E-commerce growth turns digital trade into tax target in Cameroon

Online commerce is rapidly emerging as both a growth engine and a new tax niche in Cameroon, as revenues from digital platforms surged 18 percent in 2024, according to official data.

The increase was highlighted in a midterm review of the National Development Strategy 2020–2030 (SND20-30), published by the Ministry of the Economy, which points to e-commerce as one of the fastest-expanding segments of the digital economy.

“E-commerce recorded significant growth, with 75 companies trained in 2024, compared with 52 in 2022, and an 18 percent increase in revenue generated by online platforms,” the report said.

Authorities attribute the momentum to targeted institutional support, particularly from the Ministry of Trade, alongside technical assistance from the Commonwealth Secretariat, which has helped small and medium-sized enterprises improve online marketing and access international markets.

e-commerce in Cameroon

Officials expect growth to accelerate further as new platforms, payment solutions and logistics services expand access to digital transactions in a country where cash has long dominated commercial exchanges.

A key constraint to online trade has been limited access to banking services. That gap is now being addressed by telecom-led financial products. MTN Cameroon, through its subsidiary Mobile Money Corporation, recently launched a virtual prepaid card that can be used on both local and international e-commerce platforms.

Built on the expansion of mobile money services, the product targets millions of unbanked Cameroonians who have traditionally been excluded from online shopping and cross-border digital payments.

The logistics side of e-commerce is also evolving.
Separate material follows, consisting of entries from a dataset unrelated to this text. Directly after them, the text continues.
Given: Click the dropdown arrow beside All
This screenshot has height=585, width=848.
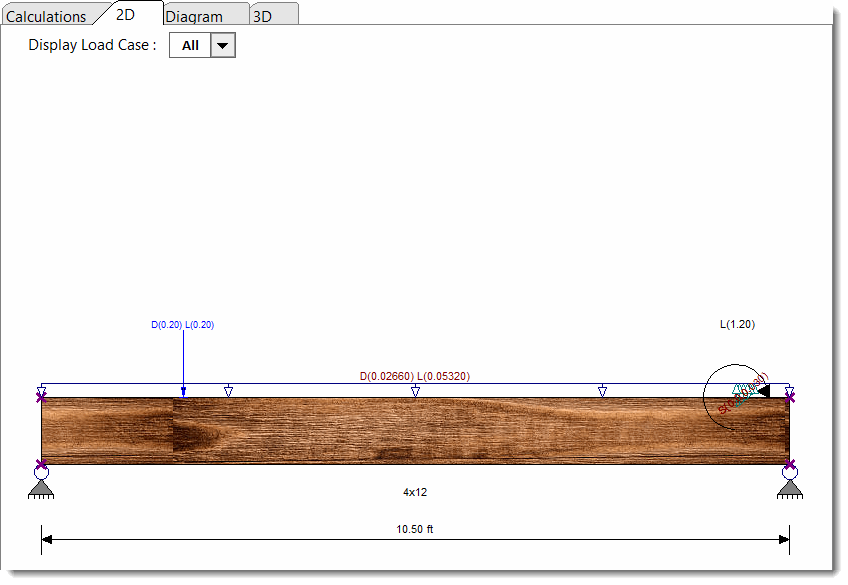Looking at the screenshot, I should click(222, 45).
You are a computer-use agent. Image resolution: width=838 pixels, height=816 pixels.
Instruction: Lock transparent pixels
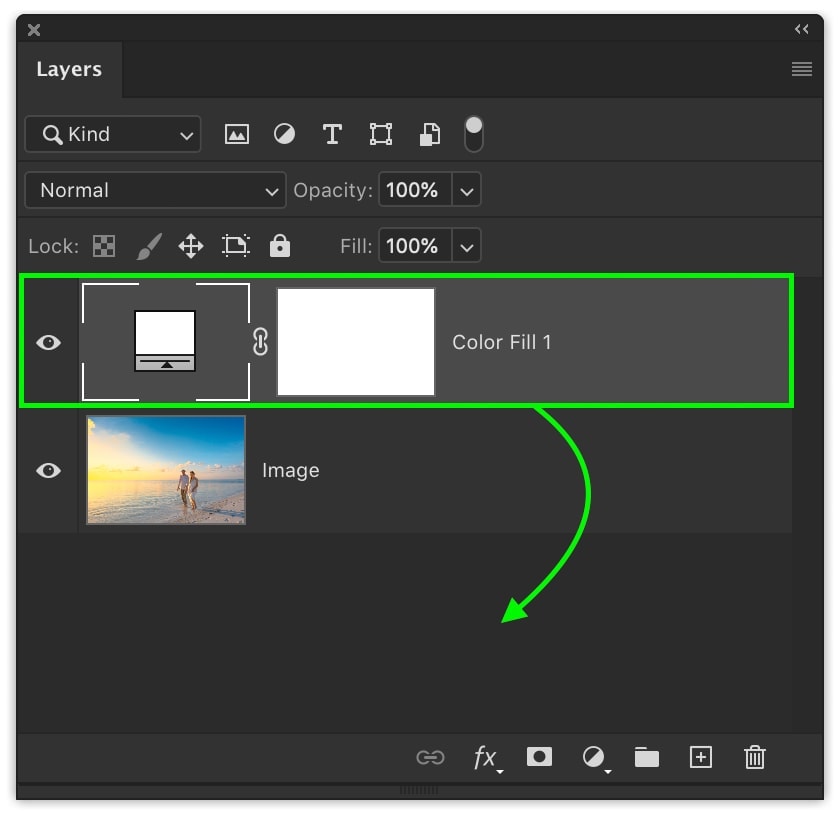[x=104, y=245]
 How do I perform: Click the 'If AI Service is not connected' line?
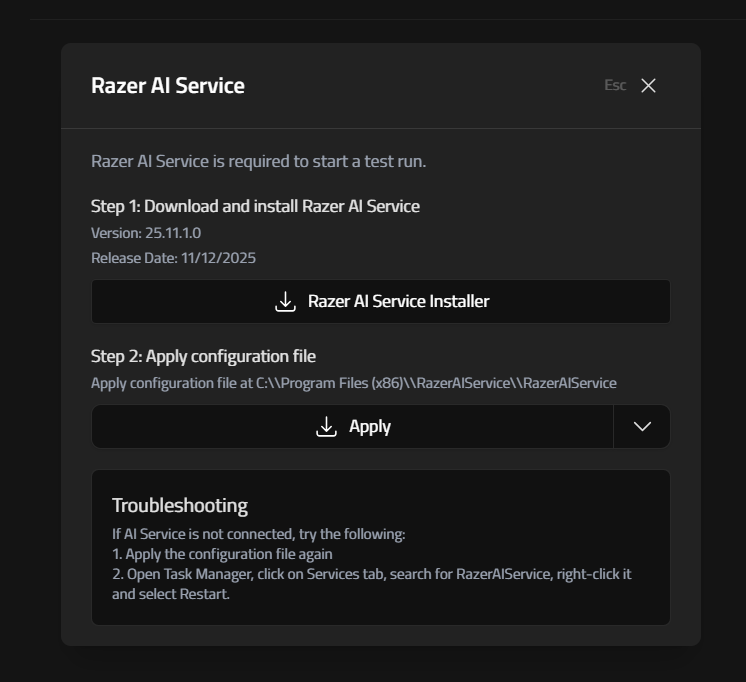click(x=258, y=534)
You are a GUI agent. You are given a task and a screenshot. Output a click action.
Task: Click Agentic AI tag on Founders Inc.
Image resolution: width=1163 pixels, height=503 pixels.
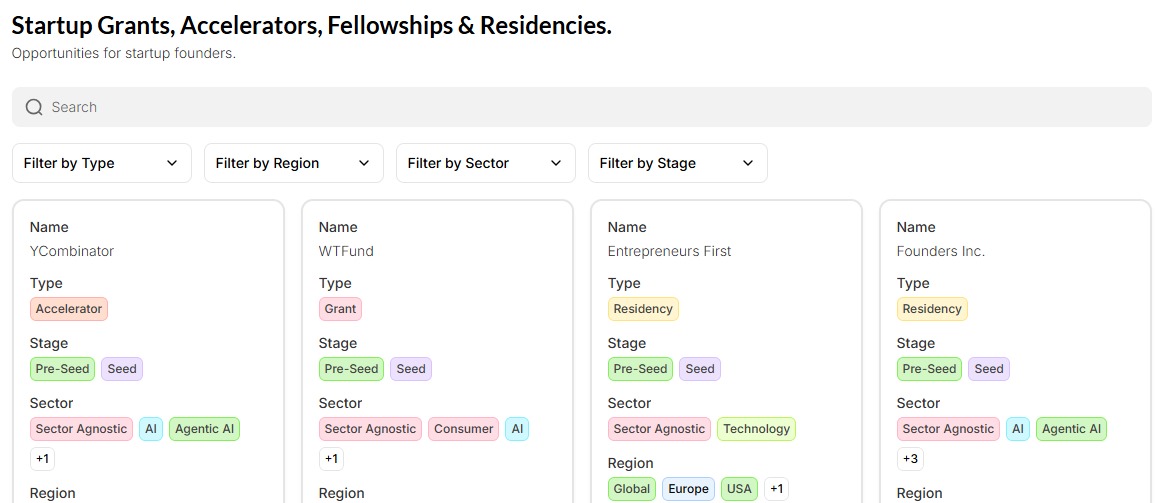(1071, 429)
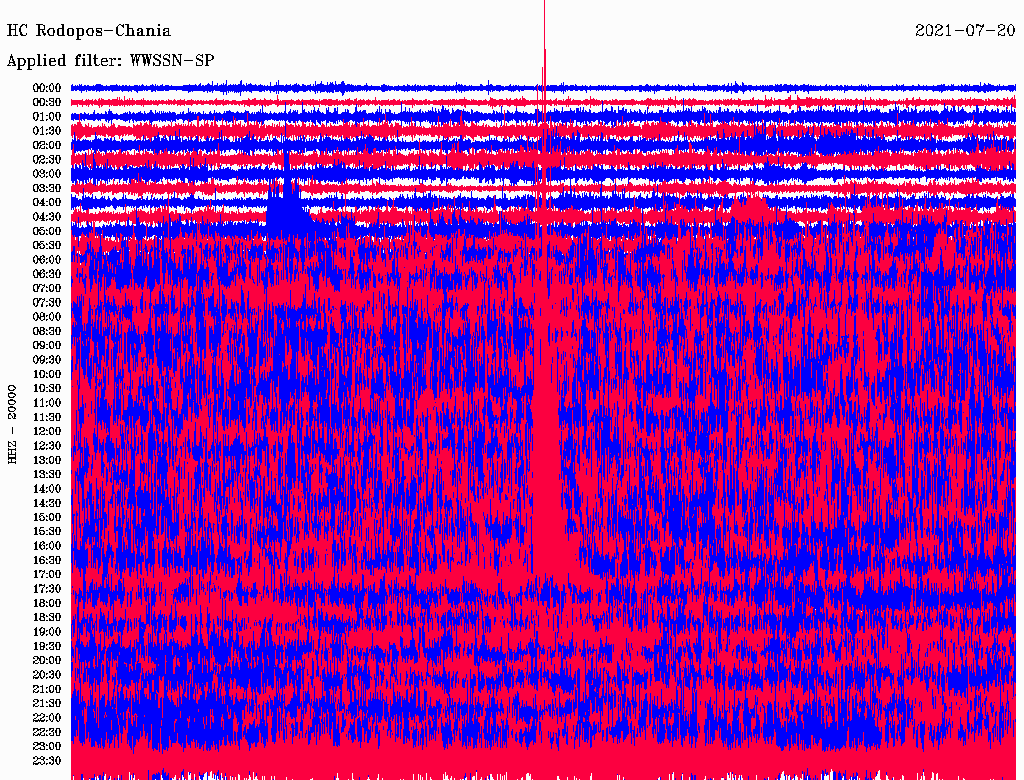
Task: Click the HHZ - 20000 axis label
Action: pos(13,423)
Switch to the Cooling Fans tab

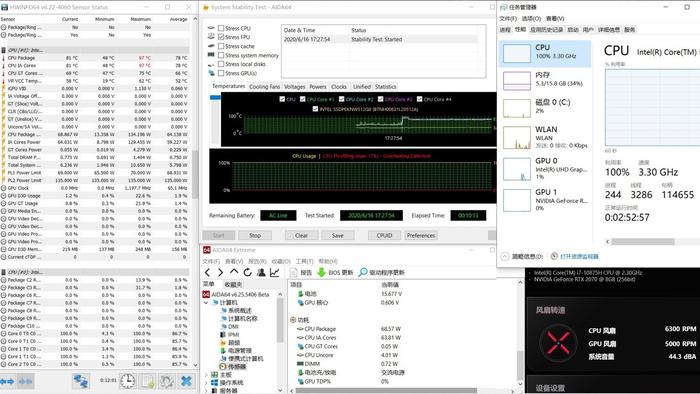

Cameroon Postal Services (Campost) is preparing a return to the market after a brief partnership with pan-African platform Jumia.

During the presentation of the Ministry of Posts and Telecommunications budget to the National Assembly, Minister Minette Libom Li Likeng announced that Campost will launch a new online marketplace, Bolamba, in 2026.

To support the project, the postal operator plans to install two logistics hubs at Douala and Yaoundé airports, on land already allocated by the Cameroon Airports Company (ADC).

Campost estimates its investment at between CFA2 billion and CFA3 billion, as it seeks to capture a share of a market that data firm Statista values at €811.09 million in 2025, or roughly CFA531 billion.

Cameroon tax

As digital trade expands, the government has stepped up efforts to bring the sector into the tax net, viewing e-commerce as a growing source of public revenue at a time of fiscal pressure.

Over the past five years, authorities have progressively tightened taxation of online activities. Since 2020, sales of goods and services carried out in Cameroon through digital platforms as well as commissions earned by intermediaries have been subject to value-added tax.

In 2023, customs duties were extended to imported goods purchased online, a move the Ministry of Finance said was aimed at curbing revenue losses linked to the dematerialisation of transactions.

Further measures followed in 2024, when income generated by individuals on digital platforms from sales, services or shared-economy activities became subject to a reduced 5 percent tax rate under the non-commercial profits regime.

The latest step took effect on January 1, 2026. Under new rules issued by the Directorate General of Taxes, all online platforms generating business in Cameroon without a physical presence are now liable to corporate income tax at a minimum rate of 3 percent of locally generated revenue.

Depending on turnover and activity levels, companies may also be moved to the standard tax regime, where corporate income tax is set at 30 percent of net profit.

For the government, the objective is to broaden the tax base and align digital commerce with traditional sectors. For operators, the challenge will be balancing compliance costs with growth in a market still constrained by infrastructure gaps and consumer purchasing power.

As e-commerce becomes more entrenched in daily life, officials say the sector’s rapid growth leaves little doubt that digital trade will play an increasingly central role in both Cameroon’s economy and its public finances.

Background to e-commerce in Cameroon

E-commerce in Cameroon has evolved from a largely informal, small-scale activity into a growing segment of the digital economy, shaped by structural constraints and policy reform. For years, limited banking penetration, weak logistics networks and low consumer trust slowed adoption, despite strong demand in major cities such as Douala and Yaoundé.

The rapid expansion of mobile money services—led by telecom operators—has been a turning point, allowing millions of unbanked consumers and small businesses to transact online. This shift has aligned with the government’s National Development Strategy 2020–2030 (SND20-30), which positions digitalisation as a driver of economic diversification, private-sector growth and job creation.

At the same time, the rise of digital platforms raised concerns over tax leakage and unfair competition with traditional businesses. Since 2020, authorities have progressively introduced fiscal measures—VAT on online sales, customs duties on imported e-commerce goods and simplified tax regimes for digital incomes—to bring the sector into the formal tax system.

The state has also sought to strengthen domestic capacity through training programmes, public-private partnerships and planned investments in logistics infrastructure, including postal services and airport hubs. Together, these reforms reflect a broader strategy to harness e-commerce growth while expanding the tax base and improving regulatory oversight in an increasingly digital economy.